En évitant le piège facile du mauvais remake beaucoup trop fidèle pour être original, le long-métrage de Mangold arrive à mettre en perspective un Ouest en mutation qui trace les contours d’une Amérique qui verra bientôt disparaître la figure symbolique du héros des « hautes plaines ». Le réalisateur puise son inspiration directement de cette mythologie pour réécrire une histoire qui porte en elle les valeurs fondatrices d’un Ouest où des hommes libres se créent un possible uniquement par leurs actes. Chaque personnage se détermine ainsi en fonction d’intérêts propres (l’argent pour Ben Wade, le bien être de sa famille pour Dan Evans) qui rendent compte d’une époque difficile car violente. Seul l’état d’esprit change en opposant le fantasme flamboyant de l’un au respect des règles de l’autre.

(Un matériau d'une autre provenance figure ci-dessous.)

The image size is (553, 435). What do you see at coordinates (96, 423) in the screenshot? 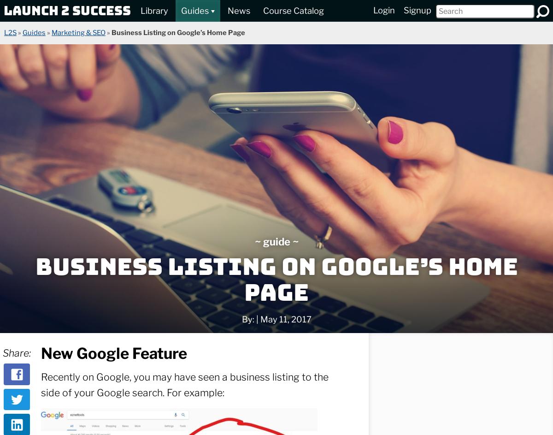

Malgré une justice qui se fait encore à coups d’intimidation (grange brûlée), de règlement de compte expéditive par le colt ou de mise à prix en tout genre, la société évolue inexorablement vers plus de responsabilité et de modernité (le chemin de fer devient le symbole en marche d’une nation qui s’unifie). S’il est impossible de faire table rase d’une époque où le règne du colt est monnaie courante – fabriquant par la même des légendes à la Ben Wade –, il semble de plus en plus difficile d’assumer son rôle de hors la loi dans un monde qui s’organise, se moralise et se judiciarise. Croisée des chemins d’une Amérique en pleine reconstruction – post guerre de Sécession – le film, encerclé par des paysages immémoriaux, raconte dans un souffle épique le destin tragique de deux hommes que tout opposent, mais qui sont les représentants des deux figures immuables de cet Ouest légendaire.

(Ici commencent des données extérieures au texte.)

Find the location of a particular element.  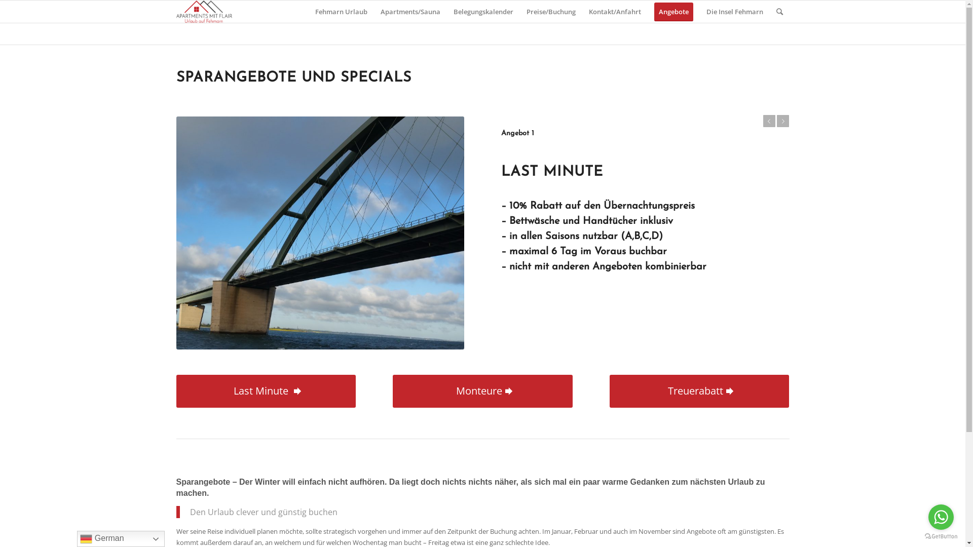

'Treuerabatt' is located at coordinates (699, 390).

Ben Wade, célèbre bandit charismatique, riche et libre. Dan Evans, fermier pauvre qui doit assumer la charge d’une famille. L’un perpétue le mythe d’une Amérique individuelle, violente, exubérante mais fascinante à plus d’un titre. Il ne construit rien, galope de ville en ville en foulant de ses crimes les terres arides des Etats d’Amérique. L’autre façonne par son labeur un monde nouveau, plus serein, responsable et porteur de stabilité.

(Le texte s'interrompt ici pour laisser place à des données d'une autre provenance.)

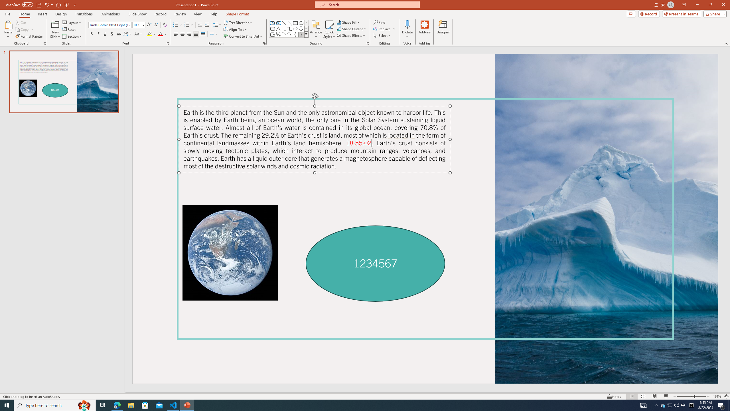 The height and width of the screenshot is (411, 730). Describe the element at coordinates (200, 25) in the screenshot. I see `'Decrease Indent'` at that location.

De cette rencontre improbable mais inévitable, James Mangold construit un parcours plus psychologique que factuel. Si les scènes propres au genre ne sont jamais sacrifiées, ni caricaturées – attaque de diligence, refuge dans une demeure, course-poursuite, traversée périlleuse d’un territoire indien, « gunfight final » – elles s’inscrivent dans une relation qui lie nos deux personnages jusqu’au dénouement final. La mise en scène ne quitte jamais nos deux « héros », les filme toujours à hauteur d’homme pour n’en privilégier aucun afin d’établir un équilibre acceptable entre ce que l’on est, ce que l’on doit faire et le souvenir qu’on laisse. En allant jusqu’au bout de sa démarche, Dan Evans se place sur le même niveau que Ben Wade et participera à sa manière aux légendes qui traversent l’Amérique. Ce sera également le seul moyen de prouver à son fils combien il est courageux (alors qu’élever des enfants dans ce monde est beaucoup plus difficile). En aidant ce fermier plus tenace que n’importe quel Shérif, Ben Wade supporte le fardeau d’un homme obligé à tous les sacrifices pour s’accepter enfin et exister auprès de son fils. La dernière séquence, époustouflante de jubilation et d’intensité mêlées, imbriquera à jamais deux hommes dont les valeurs et les styles de vie sont bien différents. Ils comprennent ceux que les autres ne voient pas (le banquier, les hommes de mains de Ben Wade, les miliciens et autres hommes de lois) en faisant bouger leur ligne de conduite, redéfinissant ainsi les notions de courage et de sacrifice. Soit l’essence même du Western dans sa capacité à fabriquer des symboles. L’un deviendra un héros, tandis que l’autre une légende vivante.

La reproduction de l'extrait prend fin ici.